The output is the snr_fas files in the given event directory as well as a single metadata csv in the flatfiles directory with the skipped records and reasons why they were skipped.

TODO

Change SNR output names, remove last channel and add loc

Random SNR write issue, leaking into extra columns?
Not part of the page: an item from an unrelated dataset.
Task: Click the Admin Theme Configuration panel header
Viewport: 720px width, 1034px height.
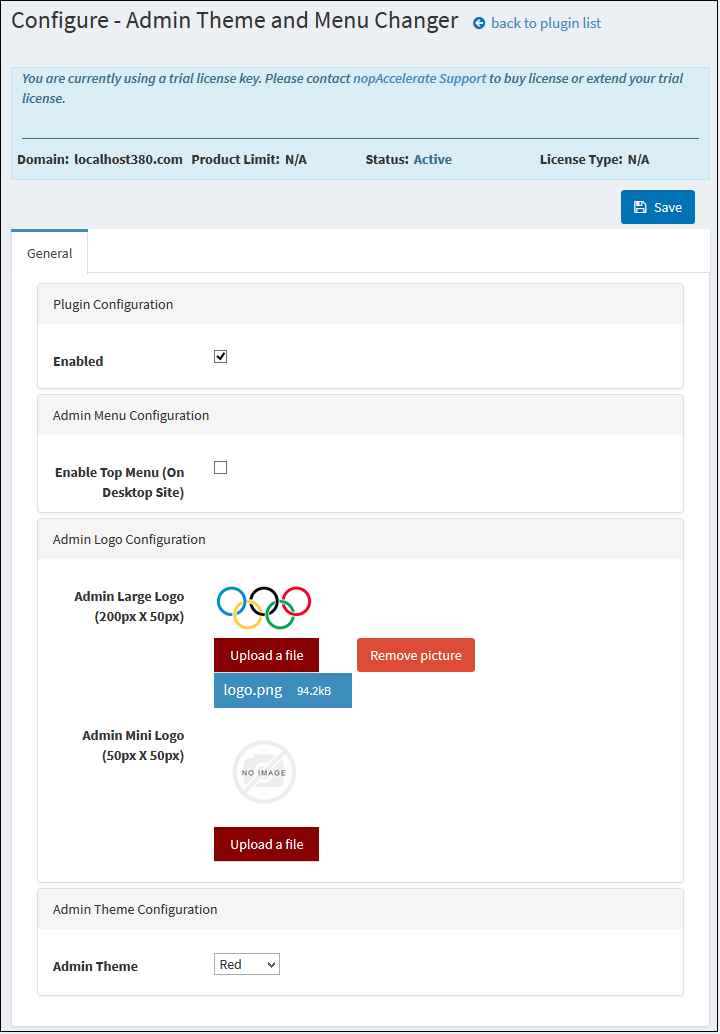Action: 361,909
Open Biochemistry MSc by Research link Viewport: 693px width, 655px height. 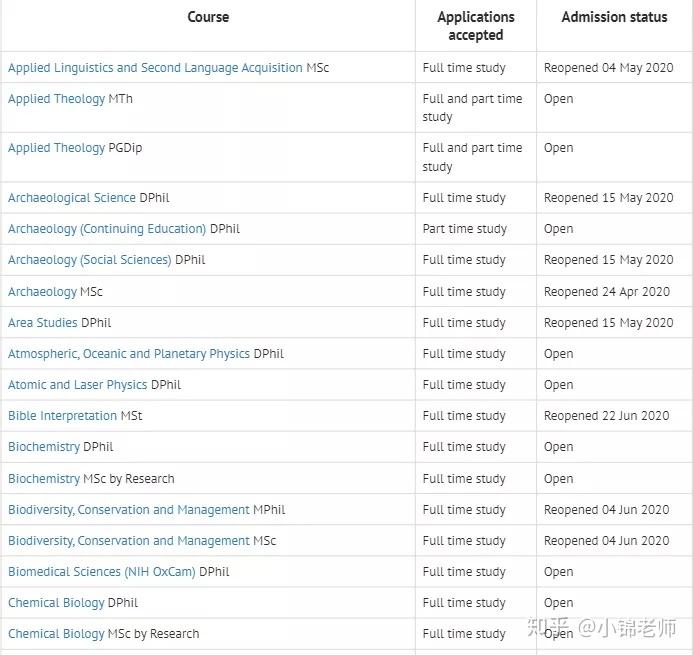point(44,479)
Might be a once off strange error, maybe a check to redo if persist

2 tapers for processing?? Do we need to specify no taper or zero padding in initial processing?


Fmax calculation:

Still to be intergrated into the workflow
Currently have a converted matlab script into python that is hacked together, but needs work on intergration.

Extra steps:

  • Fmax output column rename to stem of the mseed file (instead of ev_sta_chan, have a record_id column)
  • Add a skipped records csv and list reasons why the snr file was skipped for fmax calc
  • Add magic numbers to the config

I'd say the steps for this also need to be investigated and approved by the wider team (later work to be done)


GMC:

Blackbox, just requires mseed files
Outputs a gmc_predictions.csv file that goes into the flatfiles directory

TODO

Make work with the full workflow (Upgrade to tensorflow2)
GMC station value is randomly the channel?
Ensure proper pre-processing is done on waveforms for determining fmin


Process records:

Takes a fmax file and the gmc predictions for fmin and fmax and requires mseed files

A quick check is done that there is all 3 components (This is some bug that needs to be fixed in geonet.py)
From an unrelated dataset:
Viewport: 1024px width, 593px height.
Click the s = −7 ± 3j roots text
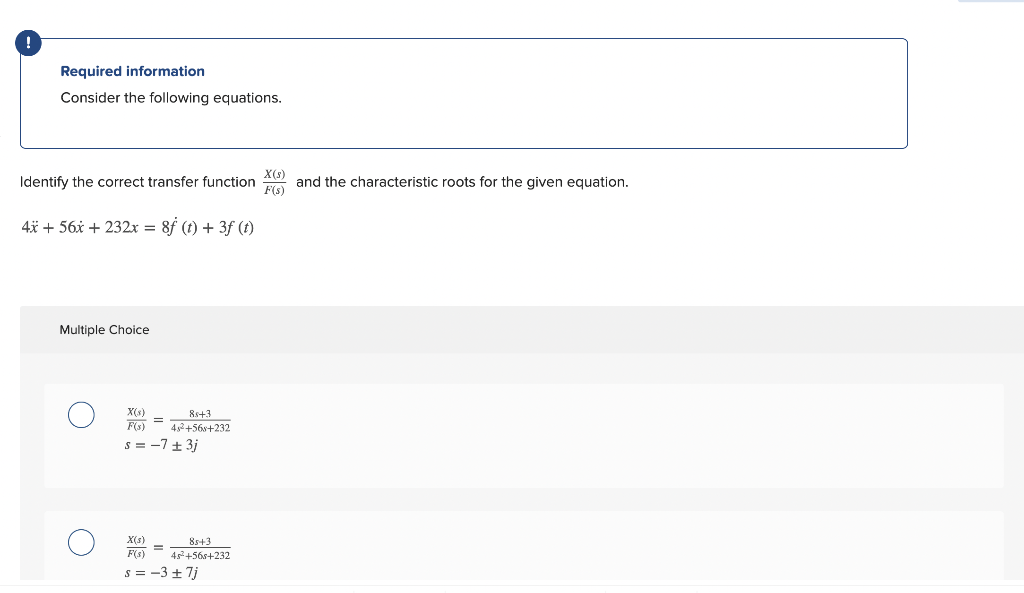tap(162, 445)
Initial pre_processing (Same as whats written in SNR) is then performed and processing is skipped if the Inventory failed to fetch or failed to remove sensitivity

fmax and fmin values are then extracted from the gmc and fmax dataframes
For fmin the max fmin_mean value is taken (max across all 3 components)
fmax is the min of all 3 components

If these values are not found then for the fmin, lowcut is set to 0.05 and if fmax is missing then the highcut is set to 1 / (2.5 * dt)
A simple check is performed that the lowcut is not higher than the highcut, if so the record is skipped

Then the 000, 090 and ver components are selected from the initial processed mseed (rotated)
Tries to grab NE if not then tries XY and if not then skips record

Then applies the following for processing

  • butter bandpass filter - order of 4 fs = 1 / dt
  • Remove zero padding
  • Calculate velocity 
    vel_000 = integrate.cumtrapz(y=acc_bb_000, dx=dt, initial=0.0) * g / 10.0
  • Calculate displacement 
    disp_000 = integrate.cumtrapz(y=vel_000, dx=dt, initial=0.0)
  • Fit a six-order polynomial 

    coeff_000 = np.polyfit(np.arange(len(disp_000)), disp_000, poly_order)
  • Find the 2nd derivative of the coefficients 
    coeff_000_2nd = np.polyder(coeff_000, 2)
  • generate polynomial from the coefficients
    poly_000 = np.polyval(coeff_000_2nd, np.arange(len(acc_bb_000)))
  • Subtract the polynomial from the original acc series

After all that saves as individual component files named the same as the mseed but with the extentions of .000 .090 and .ver in the waveforms directory but under "processed"


IM Calculation:

psa_periods = np.asarray([0.01, 0.02, 0.03, 0.04, 0.05, 0.075, 0.1, 0.12, 0.15, 0.17, 0.2, 0.25, 0.3, 0.4, 0.5, 0.6, 0.7, 0.75, 0.8, 0.9, 1.0, 1.25, 1.5, 2.0, 2.5, 3.0, 4.0, 5.0, 6.0, 7.5, 10.0])
Custom hacky script
Might need a rework of compute_,measure_multiprocess or just use the single compute seperatly for NZGMDB due to different file paths?

Maybe remove the gm_all? - Maybe just rename or combine by default
If we instead of station and component for the multi process added record_id like the mseed then merging is easier

Add in the year to output directory steps for consistancy
Might need to rename outputs due to same stations can have different locations and channels for outputs


Merge Faltfiles:

Original steps:

  • gm_im_merge
  • concat_ims
  • calc_distance_gmdb
  • merge_all